### Teks sumber
----------

Hal itu disebabkan karena hubungan antara migrasi dan proses pembnagunan
yang terjadi dalam suatu Negara atau daerah saling terkait. Umumnya migrasi
penduduk mengarah pada wilayah yang subur pembanguna ekonominya, karena faktor
ekonomi sangat kental mempengaruhi orang untuk pindah. Hal ini dipertegas lagi
oleh Tommy Firman (1994), bahwa migrasi sebenarnya merupakan suatu reaksi atas
kesempatan ekonomi pada suatu wilayah. Pola migrasi di negara-negara yang telah
berkembang biasanya sangat rumit (kompleks) menggambarkan kesempatan ekonomi
yang lebih seimbang dan saling ketergantungan antar wilayah di dalamnya.
Di Indonesia dengan alasan pemerataan penyebaran penduduk dan peningkatan
pembangunan daerah serta peningkatan kualitas hidup penduduk maka migrasi ini
disusun dalam suatu kegiatan yang terprogram dan terencana yang dinamakan
transmigrasi. Jabbar dan Rofiq Ahmad (1993) menguraikan tentang transmigrasi
dari zaman kolonisasi sampai dengan transmigrasi yang berorientasi ekonomi.
B. Rumusan
masalah
1.
Apakah Pengertian Migrasi?
2.
Bagaimana Sejarah Singkat Migrasi di Indonesia?

----------

### Baris tersimpan
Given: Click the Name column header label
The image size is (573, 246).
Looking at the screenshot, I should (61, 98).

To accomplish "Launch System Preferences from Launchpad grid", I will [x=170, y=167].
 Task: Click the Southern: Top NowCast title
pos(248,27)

----------

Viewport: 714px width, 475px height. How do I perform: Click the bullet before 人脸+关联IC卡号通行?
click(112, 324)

----------

Tuliskan ulang tanpa mengubah apa pun bagian teks tentang migrasi dari "Di Indonesia dengan" sampai "Apakah Pengertian Migrasi?". Baris-baris di atas diambil dari sumber yang berbeda dengan teksnya.

Di Indonesia dengan alasan pemerataan penyebaran penduduk dan peningkatan
pembangunan daerah serta peningkatan kualitas hidup penduduk maka migrasi ini
disusun dalam suatu kegiatan yang terprogram dan terencana yang dinamakan
transmigrasi. Jabbar dan Rofiq Ahmad (1993) menguraikan tentang transmigrasi
dari zaman kolonisasi sampai dengan transmigrasi yang berorientasi ekonomi.
B. Rumusan
masalah
1.
Apakah Pengertian Migrasi?